American baseball player (1943–2021)

Richard Charles Colpaert (January 3, 1943 – April 6, 2021) was an American professional baseball player. He was a 5 ft 10 in, 182 lb right-handed pitcher who had a 13-season career in minor league baseball, highlighted by eight Major League appearances as a relief pitcher for the Pittsburgh Pirates.
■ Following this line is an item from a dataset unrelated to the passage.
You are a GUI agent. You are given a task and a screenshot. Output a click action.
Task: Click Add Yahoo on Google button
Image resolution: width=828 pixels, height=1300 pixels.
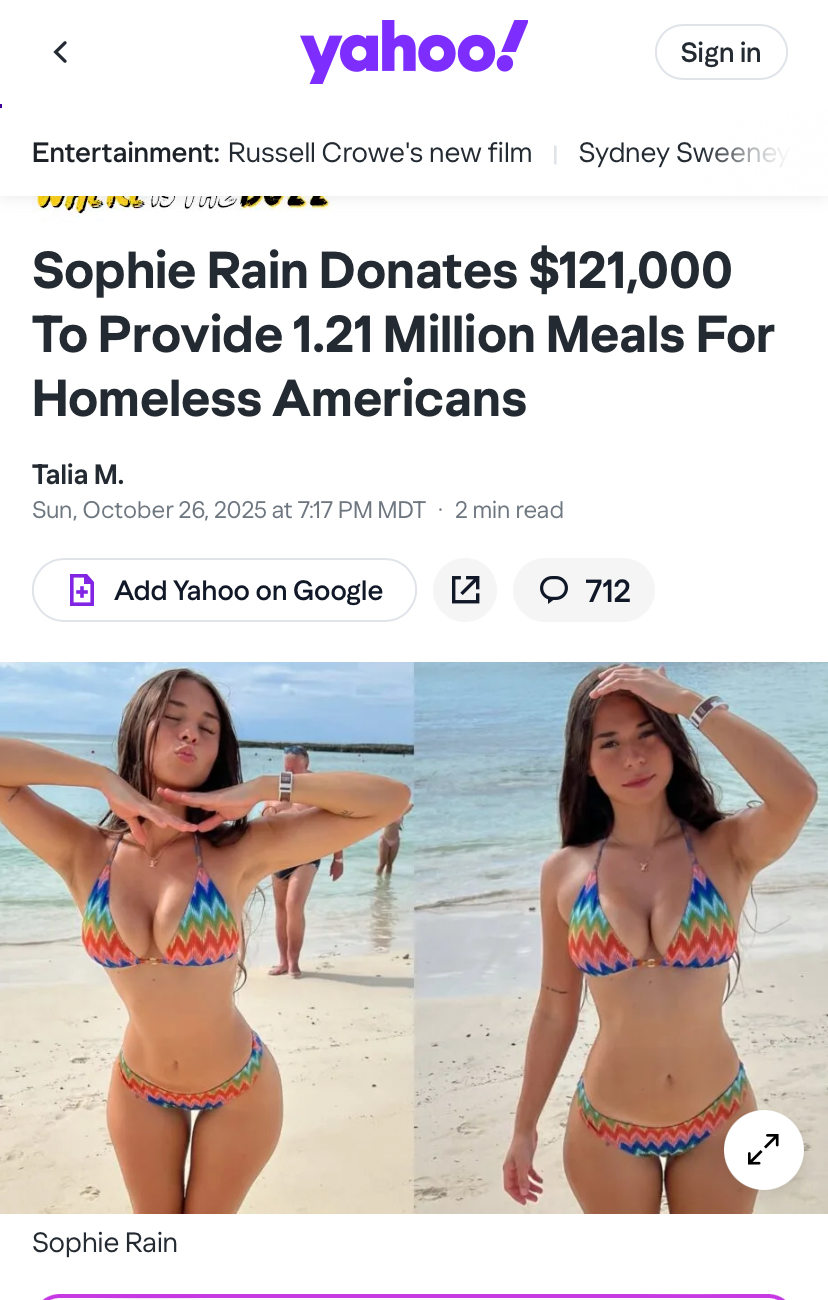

Colpaert signed originally with the Baltimore Orioles and was drafted by Pittsburgh after his first pro season, in 1962. He was 26 years old and in the midst of his ninth pro season, almost exclusively spent as a reliever, when the Pirates recalled him from the Triple-A Columbus Jets. In his first two MLB appearances, Colpaert retired all nine batters he faced. In his second game, he received credit for a 6–5 victory over the Atlanta Braves on July 23, 1970, when he pitched a perfect eighth inning, retiring future Hall of Famers Henry Aaron and Orlando Cepeda in the process. He was largely effective as a reliever for the Pirates, with an earned run average of 2.89 heading into what would be his final MLB game on August 10. But on that day the New York Mets reached him for four earned runs on two hits and three bases on balls in only 1 1/3 innings, ballooning his career ERA by more than three full points.

All told, Colpaert worked 10 2/3 innings in the Majors, allowing nine hits, seven earned runs and eight bases on balls (two intentional), with six strikeouts. His minor league career continued into 1974.